• Problem details: Transcribe the material from its first line onward, ending with the line that contains "Given: Select ÚŘEDNÍ DESKA from submenu" and adding nothing beyond it.

• Task material:
-- Opening Marker --

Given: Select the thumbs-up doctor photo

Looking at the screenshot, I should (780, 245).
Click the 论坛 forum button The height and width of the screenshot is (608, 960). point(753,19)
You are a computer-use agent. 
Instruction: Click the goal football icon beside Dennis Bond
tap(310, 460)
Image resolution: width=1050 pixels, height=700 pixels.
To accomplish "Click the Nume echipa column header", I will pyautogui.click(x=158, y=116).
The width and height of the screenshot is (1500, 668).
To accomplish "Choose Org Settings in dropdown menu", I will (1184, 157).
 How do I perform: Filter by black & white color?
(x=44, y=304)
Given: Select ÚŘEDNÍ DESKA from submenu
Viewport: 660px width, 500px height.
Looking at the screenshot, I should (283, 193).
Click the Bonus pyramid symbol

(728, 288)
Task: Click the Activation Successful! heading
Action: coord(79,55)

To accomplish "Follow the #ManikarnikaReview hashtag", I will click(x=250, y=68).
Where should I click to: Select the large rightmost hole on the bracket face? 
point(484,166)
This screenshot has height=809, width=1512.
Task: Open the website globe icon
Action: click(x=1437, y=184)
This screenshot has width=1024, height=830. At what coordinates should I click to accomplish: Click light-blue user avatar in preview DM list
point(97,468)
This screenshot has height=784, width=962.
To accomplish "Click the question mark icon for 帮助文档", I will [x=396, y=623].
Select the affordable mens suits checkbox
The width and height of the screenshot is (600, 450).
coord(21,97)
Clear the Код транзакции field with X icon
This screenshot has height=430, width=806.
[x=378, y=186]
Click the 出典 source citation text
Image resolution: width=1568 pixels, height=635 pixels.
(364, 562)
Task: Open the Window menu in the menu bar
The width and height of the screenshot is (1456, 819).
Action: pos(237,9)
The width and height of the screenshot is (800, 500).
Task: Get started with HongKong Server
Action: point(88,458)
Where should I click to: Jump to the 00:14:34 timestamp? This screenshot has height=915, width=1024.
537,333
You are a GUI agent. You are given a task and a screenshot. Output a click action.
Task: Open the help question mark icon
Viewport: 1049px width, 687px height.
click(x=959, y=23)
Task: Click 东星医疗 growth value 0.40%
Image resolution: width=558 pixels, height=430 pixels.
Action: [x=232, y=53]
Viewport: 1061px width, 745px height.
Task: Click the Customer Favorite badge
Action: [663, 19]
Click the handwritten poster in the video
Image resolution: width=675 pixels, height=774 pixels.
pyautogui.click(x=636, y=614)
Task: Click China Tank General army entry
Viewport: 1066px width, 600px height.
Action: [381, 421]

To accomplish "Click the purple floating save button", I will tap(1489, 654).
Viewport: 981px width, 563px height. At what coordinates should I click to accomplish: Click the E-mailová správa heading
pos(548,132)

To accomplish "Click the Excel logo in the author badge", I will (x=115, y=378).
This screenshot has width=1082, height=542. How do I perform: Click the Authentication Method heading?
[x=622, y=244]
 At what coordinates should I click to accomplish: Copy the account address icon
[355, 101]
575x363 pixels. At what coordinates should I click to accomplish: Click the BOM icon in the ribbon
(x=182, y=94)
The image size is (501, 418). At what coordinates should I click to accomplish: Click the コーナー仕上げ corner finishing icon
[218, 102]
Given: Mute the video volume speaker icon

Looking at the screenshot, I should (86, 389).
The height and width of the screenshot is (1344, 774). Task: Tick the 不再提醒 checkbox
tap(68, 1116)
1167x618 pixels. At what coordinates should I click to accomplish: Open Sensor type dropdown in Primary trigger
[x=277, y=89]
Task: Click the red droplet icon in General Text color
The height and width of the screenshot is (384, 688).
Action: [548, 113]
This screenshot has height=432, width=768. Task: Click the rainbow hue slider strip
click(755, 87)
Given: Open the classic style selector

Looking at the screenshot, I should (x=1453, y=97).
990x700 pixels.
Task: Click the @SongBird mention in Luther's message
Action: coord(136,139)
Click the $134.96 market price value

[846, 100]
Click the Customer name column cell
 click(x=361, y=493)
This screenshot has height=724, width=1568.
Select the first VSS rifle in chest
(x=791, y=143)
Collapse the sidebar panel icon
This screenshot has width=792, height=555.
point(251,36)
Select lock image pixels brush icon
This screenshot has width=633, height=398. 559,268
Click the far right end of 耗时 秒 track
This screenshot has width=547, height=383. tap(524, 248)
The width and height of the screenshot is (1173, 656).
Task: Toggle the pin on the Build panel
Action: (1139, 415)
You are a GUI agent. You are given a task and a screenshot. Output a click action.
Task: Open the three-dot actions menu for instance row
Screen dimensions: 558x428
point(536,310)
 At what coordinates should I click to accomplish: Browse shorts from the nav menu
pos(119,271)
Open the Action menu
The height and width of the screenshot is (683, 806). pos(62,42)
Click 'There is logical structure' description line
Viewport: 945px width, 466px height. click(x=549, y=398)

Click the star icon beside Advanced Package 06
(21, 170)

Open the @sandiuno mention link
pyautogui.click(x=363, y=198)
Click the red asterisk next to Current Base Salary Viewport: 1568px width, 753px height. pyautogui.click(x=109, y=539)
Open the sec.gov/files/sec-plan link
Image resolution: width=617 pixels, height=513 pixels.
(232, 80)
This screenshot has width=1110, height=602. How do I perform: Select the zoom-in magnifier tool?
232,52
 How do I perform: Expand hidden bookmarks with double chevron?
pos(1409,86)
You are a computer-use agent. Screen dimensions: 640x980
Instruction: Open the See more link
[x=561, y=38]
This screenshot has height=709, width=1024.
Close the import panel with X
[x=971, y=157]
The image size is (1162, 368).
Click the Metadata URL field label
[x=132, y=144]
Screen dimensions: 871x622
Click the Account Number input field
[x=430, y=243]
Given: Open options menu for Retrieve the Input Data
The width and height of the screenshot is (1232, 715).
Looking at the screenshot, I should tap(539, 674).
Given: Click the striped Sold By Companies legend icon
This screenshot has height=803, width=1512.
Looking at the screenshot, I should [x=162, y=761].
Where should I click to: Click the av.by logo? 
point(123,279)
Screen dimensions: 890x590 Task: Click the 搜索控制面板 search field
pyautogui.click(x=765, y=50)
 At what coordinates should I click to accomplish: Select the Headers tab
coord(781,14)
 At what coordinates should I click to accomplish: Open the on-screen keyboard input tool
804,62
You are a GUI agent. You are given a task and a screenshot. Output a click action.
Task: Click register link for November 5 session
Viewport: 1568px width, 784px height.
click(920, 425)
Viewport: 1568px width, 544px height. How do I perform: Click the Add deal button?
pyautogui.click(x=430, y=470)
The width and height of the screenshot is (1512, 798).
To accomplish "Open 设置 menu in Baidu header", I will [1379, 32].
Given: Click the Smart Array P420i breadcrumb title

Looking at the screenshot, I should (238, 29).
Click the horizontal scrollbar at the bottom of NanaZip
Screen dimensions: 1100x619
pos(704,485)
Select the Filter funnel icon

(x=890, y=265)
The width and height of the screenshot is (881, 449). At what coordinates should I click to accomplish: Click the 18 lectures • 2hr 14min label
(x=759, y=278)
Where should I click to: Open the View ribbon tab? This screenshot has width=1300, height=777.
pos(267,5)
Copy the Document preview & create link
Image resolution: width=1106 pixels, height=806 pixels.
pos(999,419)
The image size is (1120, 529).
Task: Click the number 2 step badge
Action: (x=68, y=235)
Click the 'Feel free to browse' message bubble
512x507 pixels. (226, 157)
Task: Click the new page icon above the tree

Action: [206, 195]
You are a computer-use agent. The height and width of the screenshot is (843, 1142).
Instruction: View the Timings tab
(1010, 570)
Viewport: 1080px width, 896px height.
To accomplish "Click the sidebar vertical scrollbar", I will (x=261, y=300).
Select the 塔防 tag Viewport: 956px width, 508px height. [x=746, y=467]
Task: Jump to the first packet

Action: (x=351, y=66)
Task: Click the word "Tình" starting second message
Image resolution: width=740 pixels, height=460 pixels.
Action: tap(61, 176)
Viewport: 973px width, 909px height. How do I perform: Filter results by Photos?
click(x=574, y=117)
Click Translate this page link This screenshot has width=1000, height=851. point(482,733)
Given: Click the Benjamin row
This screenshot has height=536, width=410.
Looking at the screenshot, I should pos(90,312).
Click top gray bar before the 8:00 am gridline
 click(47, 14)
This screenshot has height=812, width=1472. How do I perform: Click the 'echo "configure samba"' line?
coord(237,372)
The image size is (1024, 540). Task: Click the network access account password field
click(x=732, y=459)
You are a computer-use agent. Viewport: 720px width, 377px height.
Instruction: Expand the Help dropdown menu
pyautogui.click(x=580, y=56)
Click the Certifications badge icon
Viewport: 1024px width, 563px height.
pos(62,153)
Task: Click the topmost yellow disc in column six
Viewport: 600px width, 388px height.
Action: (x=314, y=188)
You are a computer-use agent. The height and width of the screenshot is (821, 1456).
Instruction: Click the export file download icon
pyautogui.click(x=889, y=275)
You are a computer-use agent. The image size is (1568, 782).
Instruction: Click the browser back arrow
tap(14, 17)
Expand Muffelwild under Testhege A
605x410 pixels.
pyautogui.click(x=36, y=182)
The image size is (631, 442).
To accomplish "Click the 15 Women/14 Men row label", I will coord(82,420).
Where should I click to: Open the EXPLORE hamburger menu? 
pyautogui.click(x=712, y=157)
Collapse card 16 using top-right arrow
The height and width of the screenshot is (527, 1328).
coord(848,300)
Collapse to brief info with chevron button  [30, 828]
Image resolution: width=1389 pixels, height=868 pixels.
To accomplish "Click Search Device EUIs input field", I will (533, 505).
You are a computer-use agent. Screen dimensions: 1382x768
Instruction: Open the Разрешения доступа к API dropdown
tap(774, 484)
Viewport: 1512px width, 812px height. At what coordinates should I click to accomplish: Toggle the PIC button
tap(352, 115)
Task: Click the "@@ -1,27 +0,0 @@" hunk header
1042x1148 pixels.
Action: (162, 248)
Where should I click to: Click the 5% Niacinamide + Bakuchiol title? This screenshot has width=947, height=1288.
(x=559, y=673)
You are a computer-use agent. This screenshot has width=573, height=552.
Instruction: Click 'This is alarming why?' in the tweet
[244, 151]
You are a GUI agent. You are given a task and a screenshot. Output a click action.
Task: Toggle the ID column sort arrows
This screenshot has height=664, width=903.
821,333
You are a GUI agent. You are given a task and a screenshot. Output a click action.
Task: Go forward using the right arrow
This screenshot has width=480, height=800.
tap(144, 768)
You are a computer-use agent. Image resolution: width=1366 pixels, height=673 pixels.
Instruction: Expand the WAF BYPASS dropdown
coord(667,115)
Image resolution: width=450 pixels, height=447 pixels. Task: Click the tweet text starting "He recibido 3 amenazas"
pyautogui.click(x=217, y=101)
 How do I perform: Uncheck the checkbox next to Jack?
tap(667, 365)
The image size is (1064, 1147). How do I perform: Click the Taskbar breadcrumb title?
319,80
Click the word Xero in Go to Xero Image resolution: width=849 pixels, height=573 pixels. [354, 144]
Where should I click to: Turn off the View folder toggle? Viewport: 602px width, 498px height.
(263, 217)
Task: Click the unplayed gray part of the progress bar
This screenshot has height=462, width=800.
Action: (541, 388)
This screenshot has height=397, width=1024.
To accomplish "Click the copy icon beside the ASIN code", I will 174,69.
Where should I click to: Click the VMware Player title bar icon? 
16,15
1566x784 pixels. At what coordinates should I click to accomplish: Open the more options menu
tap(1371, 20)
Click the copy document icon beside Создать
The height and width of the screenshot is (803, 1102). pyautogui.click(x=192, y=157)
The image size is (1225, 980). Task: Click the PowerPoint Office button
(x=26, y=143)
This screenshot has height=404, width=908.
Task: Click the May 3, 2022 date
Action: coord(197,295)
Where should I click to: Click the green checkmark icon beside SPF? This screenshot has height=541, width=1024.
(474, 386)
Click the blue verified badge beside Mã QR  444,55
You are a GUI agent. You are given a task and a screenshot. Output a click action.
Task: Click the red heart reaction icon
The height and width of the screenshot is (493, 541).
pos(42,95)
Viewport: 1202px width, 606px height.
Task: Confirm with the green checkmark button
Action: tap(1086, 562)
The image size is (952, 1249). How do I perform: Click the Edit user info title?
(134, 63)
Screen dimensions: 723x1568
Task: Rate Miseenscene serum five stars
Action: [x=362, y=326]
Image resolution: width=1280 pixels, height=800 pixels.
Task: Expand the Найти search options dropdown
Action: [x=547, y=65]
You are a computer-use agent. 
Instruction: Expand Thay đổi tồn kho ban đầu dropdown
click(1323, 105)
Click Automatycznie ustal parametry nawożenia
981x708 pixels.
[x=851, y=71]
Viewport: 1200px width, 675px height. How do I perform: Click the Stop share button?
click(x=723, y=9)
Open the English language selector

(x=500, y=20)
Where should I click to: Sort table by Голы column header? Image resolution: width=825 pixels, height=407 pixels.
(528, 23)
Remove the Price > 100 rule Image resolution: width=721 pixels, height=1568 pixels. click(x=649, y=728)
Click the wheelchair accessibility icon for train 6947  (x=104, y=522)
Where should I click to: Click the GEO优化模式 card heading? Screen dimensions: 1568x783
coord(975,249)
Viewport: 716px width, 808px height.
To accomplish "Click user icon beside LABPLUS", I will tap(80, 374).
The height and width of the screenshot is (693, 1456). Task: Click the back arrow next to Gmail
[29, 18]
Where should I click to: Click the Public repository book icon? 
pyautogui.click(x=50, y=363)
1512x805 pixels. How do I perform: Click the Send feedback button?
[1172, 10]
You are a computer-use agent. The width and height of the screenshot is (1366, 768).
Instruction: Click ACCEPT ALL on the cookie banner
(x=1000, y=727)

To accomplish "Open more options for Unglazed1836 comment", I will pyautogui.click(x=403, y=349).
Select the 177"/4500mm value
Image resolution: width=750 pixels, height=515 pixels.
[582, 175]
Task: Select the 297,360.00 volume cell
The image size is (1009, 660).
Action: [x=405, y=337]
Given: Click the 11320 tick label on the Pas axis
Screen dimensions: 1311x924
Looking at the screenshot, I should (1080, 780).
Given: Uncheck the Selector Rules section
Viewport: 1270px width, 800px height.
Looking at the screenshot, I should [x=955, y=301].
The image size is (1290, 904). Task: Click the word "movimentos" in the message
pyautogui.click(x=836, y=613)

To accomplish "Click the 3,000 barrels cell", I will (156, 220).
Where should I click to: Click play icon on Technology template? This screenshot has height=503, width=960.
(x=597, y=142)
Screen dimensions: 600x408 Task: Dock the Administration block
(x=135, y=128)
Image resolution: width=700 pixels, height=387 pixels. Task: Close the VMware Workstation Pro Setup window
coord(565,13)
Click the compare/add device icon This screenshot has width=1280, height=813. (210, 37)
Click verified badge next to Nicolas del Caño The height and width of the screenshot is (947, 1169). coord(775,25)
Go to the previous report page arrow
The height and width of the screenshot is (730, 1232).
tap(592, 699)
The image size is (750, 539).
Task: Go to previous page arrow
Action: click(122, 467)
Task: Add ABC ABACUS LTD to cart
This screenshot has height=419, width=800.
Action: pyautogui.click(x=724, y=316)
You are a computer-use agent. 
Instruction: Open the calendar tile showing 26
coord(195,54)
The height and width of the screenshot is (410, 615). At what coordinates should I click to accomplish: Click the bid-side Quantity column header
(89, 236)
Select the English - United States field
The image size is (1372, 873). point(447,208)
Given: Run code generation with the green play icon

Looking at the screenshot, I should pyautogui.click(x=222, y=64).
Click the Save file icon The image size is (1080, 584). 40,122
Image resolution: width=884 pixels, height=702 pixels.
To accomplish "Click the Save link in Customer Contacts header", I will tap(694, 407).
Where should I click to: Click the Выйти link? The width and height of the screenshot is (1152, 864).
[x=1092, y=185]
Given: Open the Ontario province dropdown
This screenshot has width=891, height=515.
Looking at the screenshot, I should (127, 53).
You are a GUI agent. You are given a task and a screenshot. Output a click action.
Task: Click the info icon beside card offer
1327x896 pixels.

-- Closing Marker --

• Reply:
Given: Select the thumbs-up doctor photo

Looking at the screenshot, I should (780, 245).
Click the 论坛 forum button The height and width of the screenshot is (608, 960). point(753,19)
You are a computer-use agent. 
Instruction: Click the goal football icon beside Dennis Bond
tap(310, 460)
Image resolution: width=1050 pixels, height=700 pixels.
To accomplish "Click the Nume echipa column header", I will pyautogui.click(x=158, y=116).
The width and height of the screenshot is (1500, 668).
To accomplish "Choose Org Settings in dropdown menu", I will (1184, 157).
 How do I perform: Filter by black & white color?
(x=44, y=304)
Given: Select ÚŘEDNÍ DESKA from submenu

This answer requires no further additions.